Excerpted passage →
[Start of section]

Zoonotic viruses fill us with dread—and rightly so. Such viruses have been known to spread from animals to human hosts, transmitting deadly diseases such as Ebola, rabies, and bird flu. And according to virologists and other scientists with relevant expertise, the SARS-CoV-2 virus, the source of the COVID-19 pandemic, is believed to have originated in bats, though pangolins are suspected intermediaries.
Little wonder, then, that when we think of species-jumping vertebrate-infecting viruses, we usually imagine them jumping toward us. But according to a new study from University College London (UCL) researchers, these viruses are more likely to jump in the other direction—away from us and toward other vertebrate species.
The study appeared in Nature Ecology & Evolution, in an article titled, “The evolutionary drivers and correlates of viral host jumps.”

[End of section]

(Stored records)

[Start of section]

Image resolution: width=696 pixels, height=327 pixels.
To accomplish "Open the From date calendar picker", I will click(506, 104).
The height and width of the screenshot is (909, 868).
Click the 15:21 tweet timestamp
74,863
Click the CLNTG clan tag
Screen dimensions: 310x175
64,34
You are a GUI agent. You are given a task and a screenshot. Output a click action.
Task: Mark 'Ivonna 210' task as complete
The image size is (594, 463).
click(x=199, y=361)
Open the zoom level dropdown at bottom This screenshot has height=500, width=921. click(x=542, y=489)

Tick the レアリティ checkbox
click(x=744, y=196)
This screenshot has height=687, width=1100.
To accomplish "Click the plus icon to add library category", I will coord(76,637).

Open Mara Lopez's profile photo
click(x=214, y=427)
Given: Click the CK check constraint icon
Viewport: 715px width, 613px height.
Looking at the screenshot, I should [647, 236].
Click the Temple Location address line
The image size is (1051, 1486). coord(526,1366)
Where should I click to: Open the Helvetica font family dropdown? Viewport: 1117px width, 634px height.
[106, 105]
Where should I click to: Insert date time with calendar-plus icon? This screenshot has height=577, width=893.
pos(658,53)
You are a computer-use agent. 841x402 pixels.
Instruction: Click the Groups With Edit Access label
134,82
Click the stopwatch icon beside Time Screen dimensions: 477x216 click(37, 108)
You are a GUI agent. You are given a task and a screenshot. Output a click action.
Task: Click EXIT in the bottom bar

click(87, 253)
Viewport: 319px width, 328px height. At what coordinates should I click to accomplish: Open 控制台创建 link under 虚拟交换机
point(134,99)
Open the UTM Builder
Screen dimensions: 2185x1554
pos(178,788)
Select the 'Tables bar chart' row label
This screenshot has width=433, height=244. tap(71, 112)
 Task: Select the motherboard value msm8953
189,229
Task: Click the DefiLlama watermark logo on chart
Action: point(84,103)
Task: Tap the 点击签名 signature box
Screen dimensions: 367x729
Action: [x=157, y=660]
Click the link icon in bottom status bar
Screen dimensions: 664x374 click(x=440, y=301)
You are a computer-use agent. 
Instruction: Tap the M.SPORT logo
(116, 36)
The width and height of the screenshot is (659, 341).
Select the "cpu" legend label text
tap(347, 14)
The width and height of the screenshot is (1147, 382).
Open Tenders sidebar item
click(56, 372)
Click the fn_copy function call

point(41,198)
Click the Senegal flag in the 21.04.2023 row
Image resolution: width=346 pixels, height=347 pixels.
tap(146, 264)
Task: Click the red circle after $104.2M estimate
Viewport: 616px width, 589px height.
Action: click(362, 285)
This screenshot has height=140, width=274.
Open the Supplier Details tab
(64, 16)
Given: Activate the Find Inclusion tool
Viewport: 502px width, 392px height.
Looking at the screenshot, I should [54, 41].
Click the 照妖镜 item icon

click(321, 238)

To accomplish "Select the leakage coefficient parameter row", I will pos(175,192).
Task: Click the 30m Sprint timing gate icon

[End of section]

Questions on the material →
1. Answer these questions from the passage on zoonotic viruses:
(a) In which animals is SARS-CoV-2 believed to have originated?
(b) Researchers from which university conducted the new study?
(c) In which journal did the study appear?
2. List the deadly diseases that the passage on zoonotic viruses gives as examples of those such viruses have transmitted to human hosts.
3. Copy the section of the passage on zoonotic viruses that begins with the words "Little wonder, then, that" and ends with "other vertebrate species.".
The records are separate material and unrelated to the passage above them.

Solutions below →
1.
(a) Bats
(b) University College London (UCL)
(c) Nature Ecology & Evolution

2.
Ebola
Rabies
Bird flu

3.
Little wonder, then, that when we think of species-jumping vertebrate-infecting viruses, we usually imagine them jumping toward us. But according to a new study from University College London (UCL) researchers, these viruses are more likely to jump in the other direction—away from us and toward other vertebrate species.